TASK REQUIREMENTS.
The answer must consist solely of the lines below starting at the one containing "Instruction: Like the tweet via heart icon" and ending at the one containing "The image size is (800, 533).", repeated exactly, with both ends included and all pictures omitted.
--*--
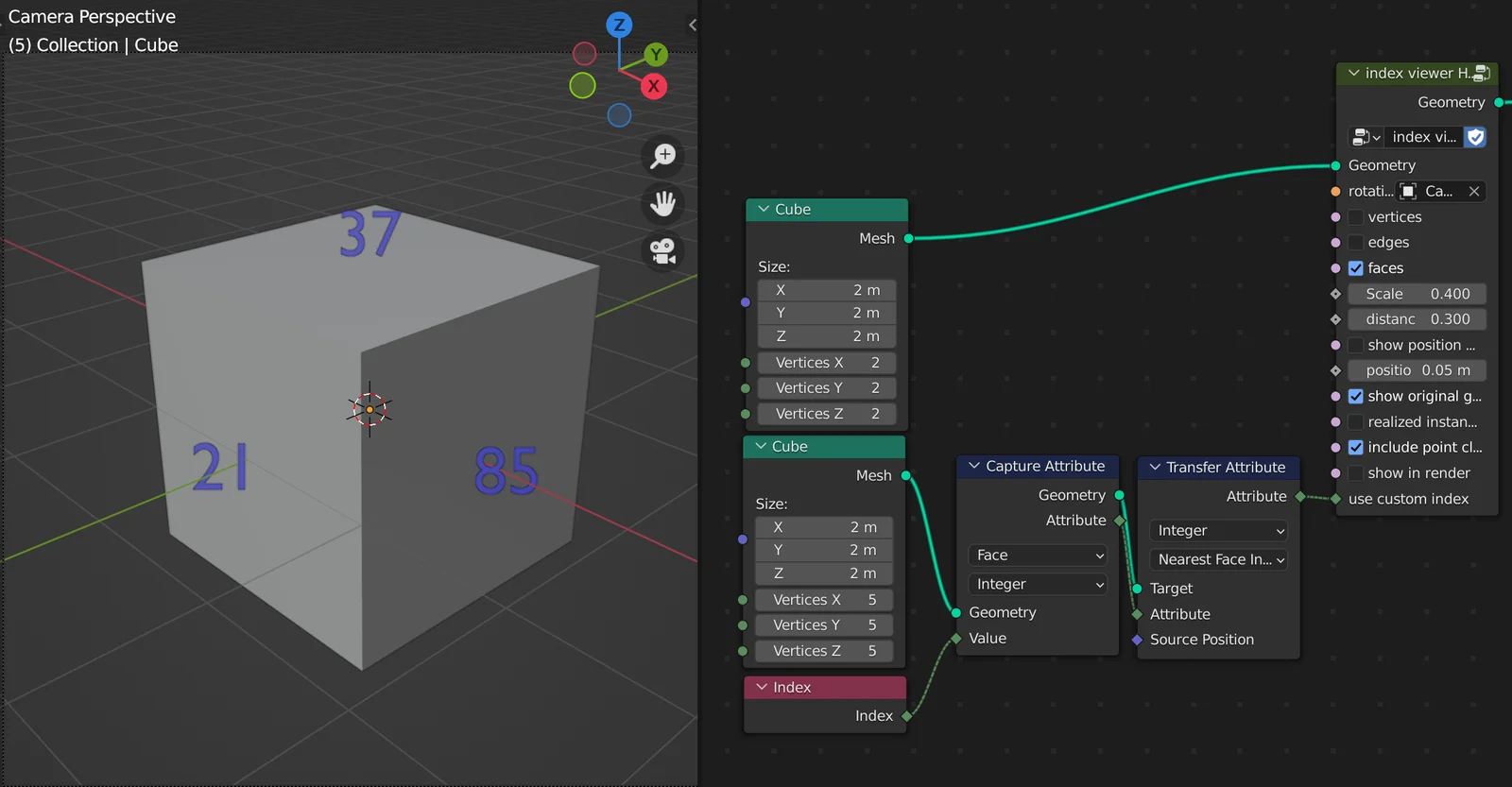Open the Nearest Face Interpolated mapping dropdown

pyautogui.click(x=1218, y=559)
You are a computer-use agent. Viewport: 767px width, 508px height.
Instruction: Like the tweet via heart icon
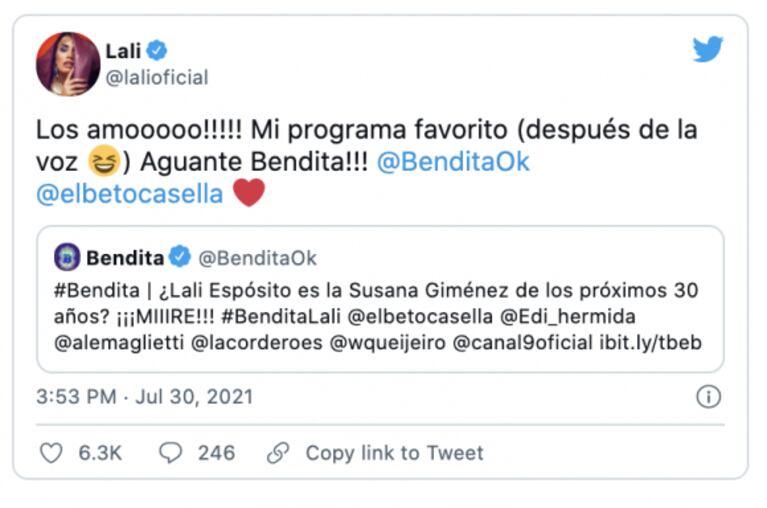(50, 453)
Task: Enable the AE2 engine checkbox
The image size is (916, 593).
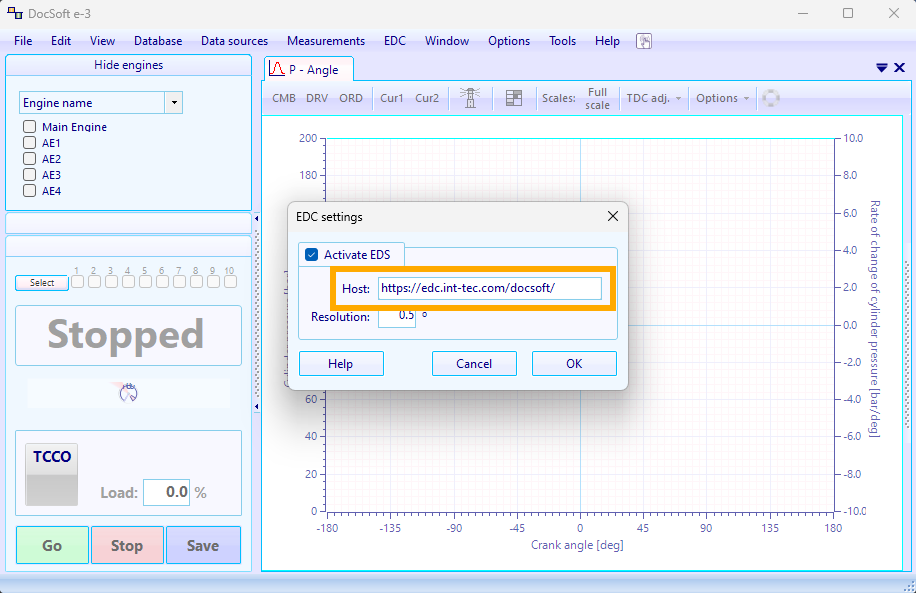Action: coord(29,159)
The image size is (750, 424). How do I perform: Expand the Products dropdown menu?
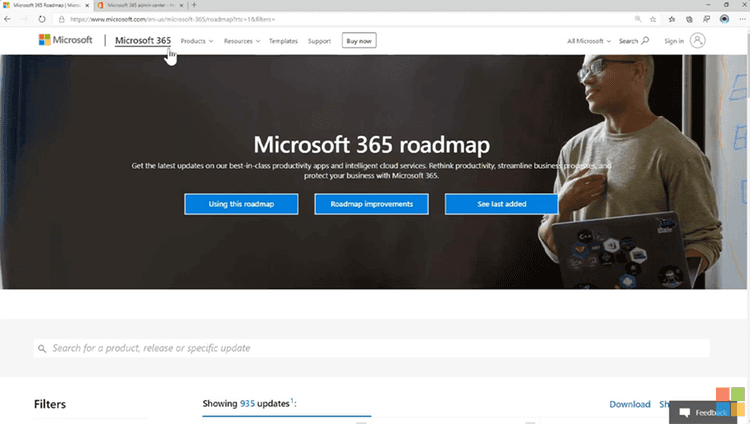pyautogui.click(x=197, y=41)
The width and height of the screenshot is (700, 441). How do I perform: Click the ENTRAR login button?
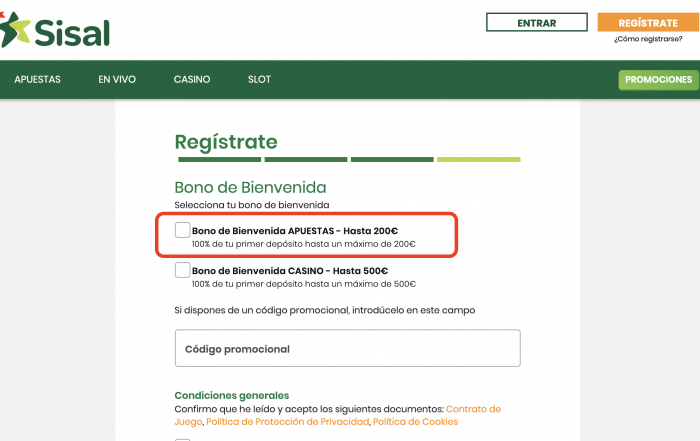coord(536,22)
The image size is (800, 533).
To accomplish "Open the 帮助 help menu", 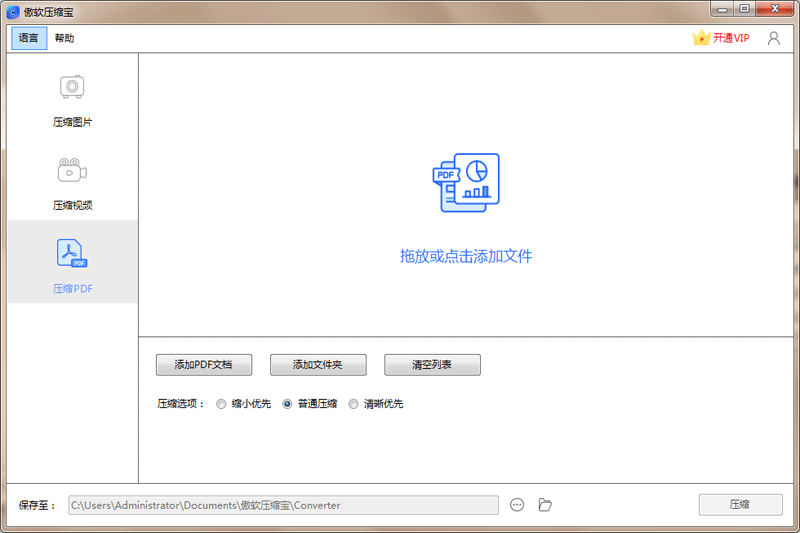I will tap(64, 38).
--*--
SOLUTION TO THIS TASK.
Instruction: Like the tweet via heart icon
(50, 453)
Task: Enable the AE2 engine checkbox
The image size is (916, 593).
Action: coord(29,159)
The image size is (750, 424). How do I perform: Expand the Products dropdown menu?
pyautogui.click(x=197, y=41)
The width and height of the screenshot is (700, 441). How do I perform: Click the ENTRAR login button?
coord(536,22)
The image size is (800, 533).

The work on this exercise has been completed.